Identificada así la idea de democracia con la "justicia judicial", el juez parece adquirir una legitimación democrática superior a la de los políticos electos, al fin y al cabo representantes de un sistema corrupto, opaco y partidocrático. Por eso se dice que el juez debe tener siempre la última palabra, tambien en aquellas cuestiones que la ley deja en manos del Gobierno de la Administración, pues siempre será posible contrastar las decisiones del Ejecutivo, si no con la letra de la ley o con principios jurídicos de contenido preciso, sí al menos con la idea subjetiva de justicia o de su contrario -la arbitrariedad- que el juzgador (libremente) mantenga.

Es verdad que la función de juzgar no es una tarea de aplicación mecánica de las leyes. Es verdad que el juez debe interpretar las leyes conforme a valores de justicia y también de libertad e igualdad (sin olvidar el valor del pluralismo político) y que al hacerlo desempeña una función creativa. Es verdad que la ley puede ser injusta o que puede coartar injustificadamente (aunque no todo límite es injustificado) las posibilidades de una investigación judicial o el control jurídico del Ejecutivo. Pero para remediar este último problema la Constitución no permite que los jueces inapliquen las leyes, sino que les ordena cuestionar la validez de la ley ante el Tribunal Constitucional, único órgano que puede decidir al respecto.

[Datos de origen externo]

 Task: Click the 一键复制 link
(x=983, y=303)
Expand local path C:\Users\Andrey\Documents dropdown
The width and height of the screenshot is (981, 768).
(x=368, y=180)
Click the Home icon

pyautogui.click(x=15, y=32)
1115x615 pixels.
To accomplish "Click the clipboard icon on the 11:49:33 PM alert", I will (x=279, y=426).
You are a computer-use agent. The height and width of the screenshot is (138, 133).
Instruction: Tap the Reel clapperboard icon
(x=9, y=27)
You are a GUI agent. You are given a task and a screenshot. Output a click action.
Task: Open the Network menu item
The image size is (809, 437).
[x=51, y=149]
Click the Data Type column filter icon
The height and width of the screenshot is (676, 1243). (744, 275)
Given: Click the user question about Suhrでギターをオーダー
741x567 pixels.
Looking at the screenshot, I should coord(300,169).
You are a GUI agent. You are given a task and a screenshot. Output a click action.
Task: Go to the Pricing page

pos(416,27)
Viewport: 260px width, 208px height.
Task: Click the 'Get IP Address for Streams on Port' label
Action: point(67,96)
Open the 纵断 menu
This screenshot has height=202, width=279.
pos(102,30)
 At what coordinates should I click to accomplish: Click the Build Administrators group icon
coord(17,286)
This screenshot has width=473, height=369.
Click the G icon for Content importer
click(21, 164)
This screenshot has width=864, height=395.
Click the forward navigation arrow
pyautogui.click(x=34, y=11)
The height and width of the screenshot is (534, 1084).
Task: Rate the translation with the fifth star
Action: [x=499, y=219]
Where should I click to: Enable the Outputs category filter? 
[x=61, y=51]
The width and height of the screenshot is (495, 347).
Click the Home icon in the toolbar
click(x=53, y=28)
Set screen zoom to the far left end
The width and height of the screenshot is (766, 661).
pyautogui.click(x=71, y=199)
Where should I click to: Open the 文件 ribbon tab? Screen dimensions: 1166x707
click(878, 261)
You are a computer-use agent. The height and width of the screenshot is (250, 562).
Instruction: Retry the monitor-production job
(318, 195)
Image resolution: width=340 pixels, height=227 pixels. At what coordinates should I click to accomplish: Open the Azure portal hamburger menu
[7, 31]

Sin embargo, no falta quien ahora desliza una crítica más o menos velada del propio Tribunal Constitucional, pues el criterio de designación de sus miembros (ya se sabe, las cuotas de partido... ) le haría en cierto modo partícipe de los males de aquel tipo de democracia tan denostada. De donde se sigue que el juez ordinario estaría directamente legitimado para realizar no ya la interpretación que le parezca correcta de cada ley, sino también la de todo el ordenamiento jurídico, buscando en él los resquicios que puedan permitirle resolver según su propia idea de justicia; incluso convirtiendo artificialmente conceptos legales abstractos, como las exigencias de la seguridad nacional o del interés público (que a los Gobiernos corresponde valorar, pues en eso consiste gobernar) en mandatos precisos que el juez mismo puede definir en detalle.

En contra de las apariencias, la aceptación de este ideario radical -que, en mi opinión, la mayoría de los jueces no comparte- no sólo puede llevar al esperpento (como demuestra el enredo de los secretos oficiales) o a la más completa inseguridad jurídica (por ejemplo, cuando un juez considera delito una cosa y otro juez podría considerar delito la contraria; que se lo digan a algunos diputados). La exaltación del juez que se propugna replantea a ojos de muchos ciudadanos la cuestión de quién controla a los controladores y, como es fácil colegir, en última instancia lleva en germen un peligro para la democracia misma, porque la vacía de su sustancia política. Dicho de otra manera, porque reduce la política a derecho, que sería más bien cosa -cómo no- para los especialistas.

El papel del juez en una sociedad democrática es muy importante y los poderes que la sociedad ha depositado en sus manos enormes. Por eso es necesario que los utilice con prudencia y con rigor jurídico. Pues revitalizar nuestra dañada democracia no pasa, a mi modo de ver, por una nueva alteración del equilibrio de poderes, de signo contrario a la anterior -¡qué diría Montesquieu!-. Pasa más bien por respetar las reglas del juego, por acabar con el monopolio de aparatos, burocracias y poderes autónomos; en definitiva, por aproximar las instituciones a los ciudadanos, teóricamente titulares de la soberanía. Pasa por recuperar todos los valores del Estado social y democrático de derecho y no por ninguna ruptura, proclamada o encubierta, del modelo constitucional.

Miguel Sánchez Morón es catedrático de Derecho Administrativo de la Universidad de Alcalá.